#### [Your task]
Some lines in the material below hold the word "click". Copy all of them.

#### [Exercise input]
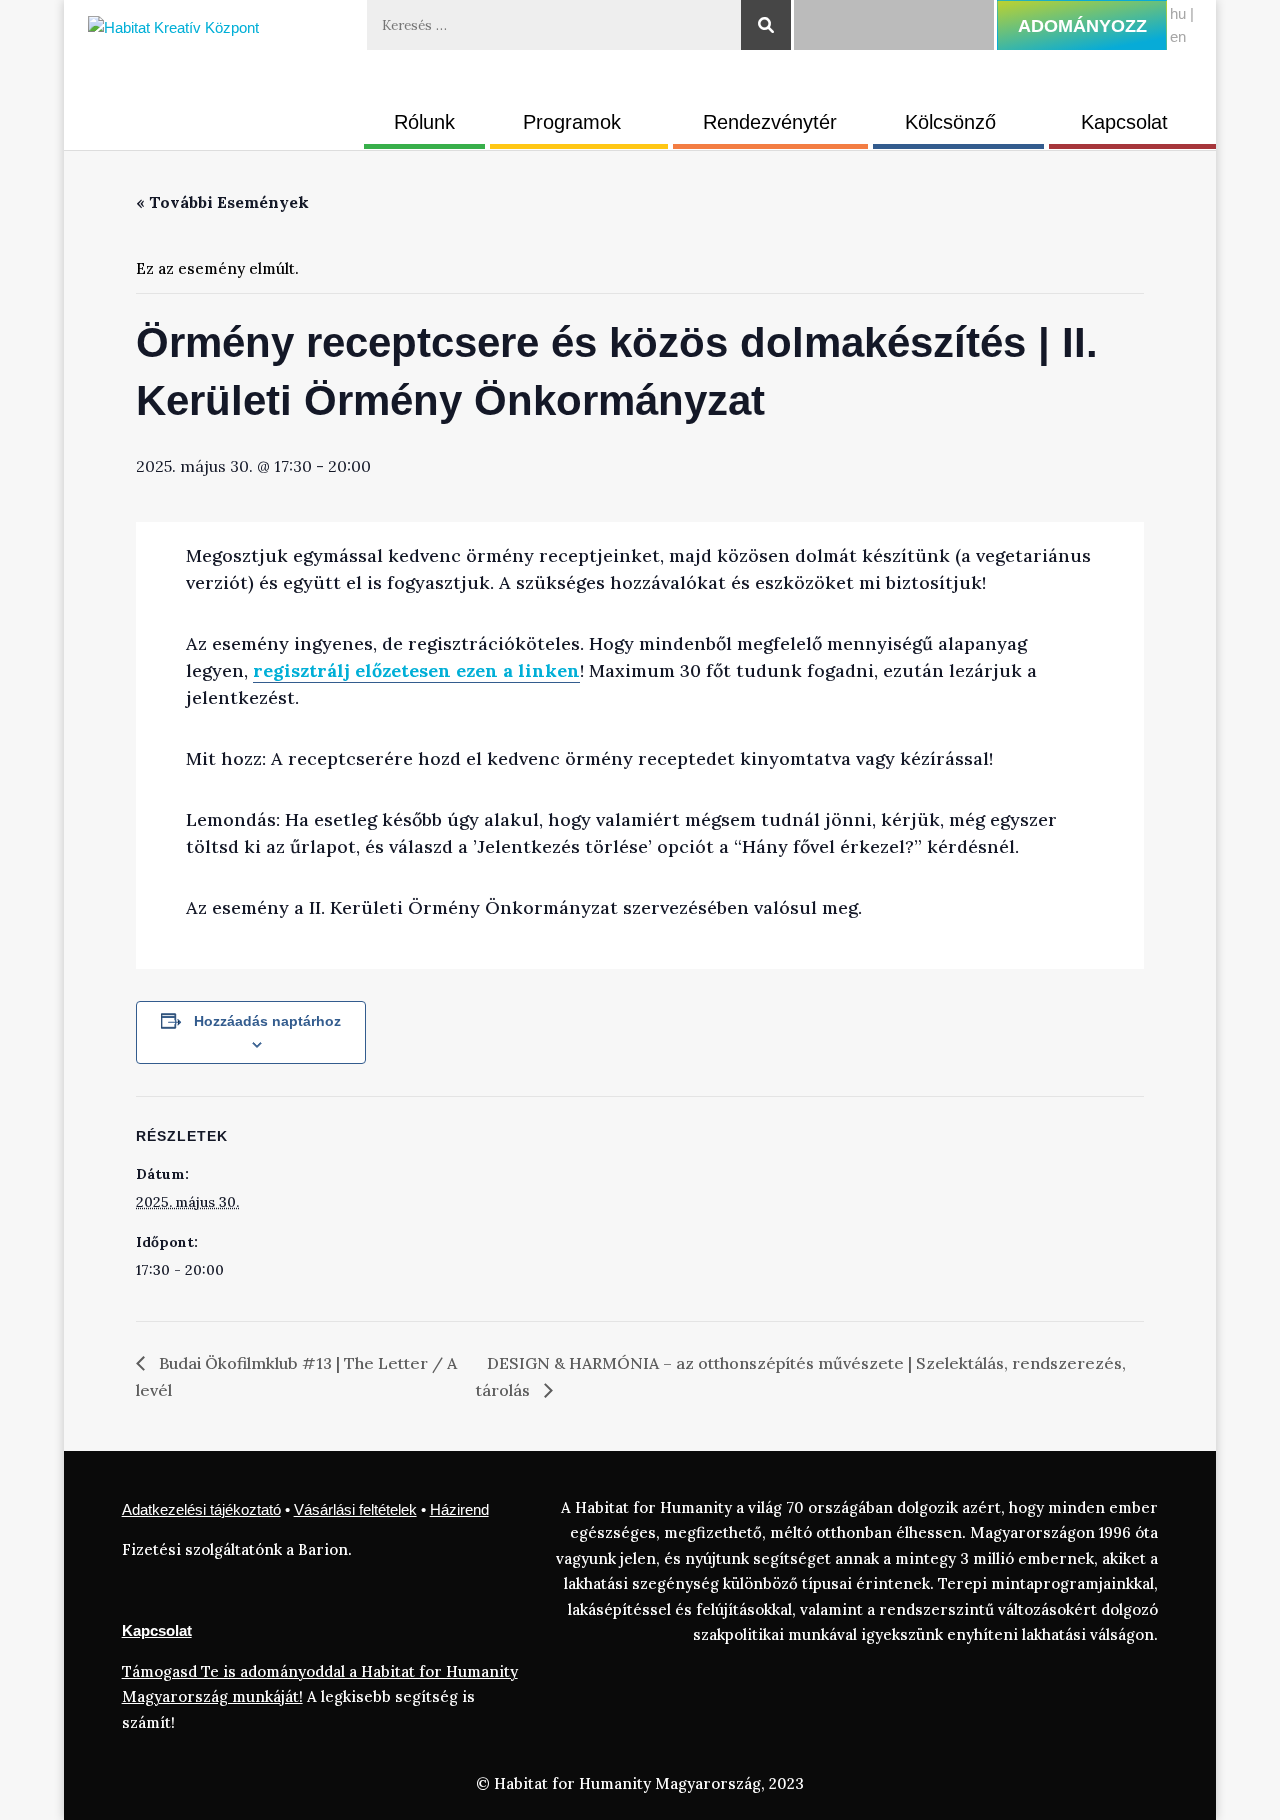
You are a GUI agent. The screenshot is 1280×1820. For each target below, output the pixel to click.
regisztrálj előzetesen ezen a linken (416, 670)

* * *

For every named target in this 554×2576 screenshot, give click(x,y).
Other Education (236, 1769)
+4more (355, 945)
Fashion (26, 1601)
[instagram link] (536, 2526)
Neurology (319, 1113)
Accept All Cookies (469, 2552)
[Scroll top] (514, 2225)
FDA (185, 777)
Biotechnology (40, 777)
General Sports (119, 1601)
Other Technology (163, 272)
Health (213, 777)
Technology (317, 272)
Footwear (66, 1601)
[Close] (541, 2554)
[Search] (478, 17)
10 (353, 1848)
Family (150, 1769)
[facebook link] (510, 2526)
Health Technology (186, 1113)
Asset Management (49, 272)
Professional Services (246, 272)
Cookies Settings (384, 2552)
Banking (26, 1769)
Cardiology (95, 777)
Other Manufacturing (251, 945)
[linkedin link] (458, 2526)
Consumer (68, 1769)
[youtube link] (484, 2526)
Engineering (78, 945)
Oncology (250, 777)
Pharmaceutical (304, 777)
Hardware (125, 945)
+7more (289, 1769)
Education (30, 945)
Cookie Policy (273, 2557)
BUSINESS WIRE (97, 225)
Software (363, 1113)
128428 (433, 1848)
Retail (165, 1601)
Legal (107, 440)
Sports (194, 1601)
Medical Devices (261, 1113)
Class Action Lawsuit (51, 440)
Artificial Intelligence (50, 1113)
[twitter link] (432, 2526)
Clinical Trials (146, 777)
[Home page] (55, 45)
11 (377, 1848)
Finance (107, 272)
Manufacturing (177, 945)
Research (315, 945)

#### [Exercise solution]
You are a GUI agent. The screenshot is 1280×1820. For each target below, output the pixel to click.
For every named target in this 554×2576 screenshot, give click(x,y).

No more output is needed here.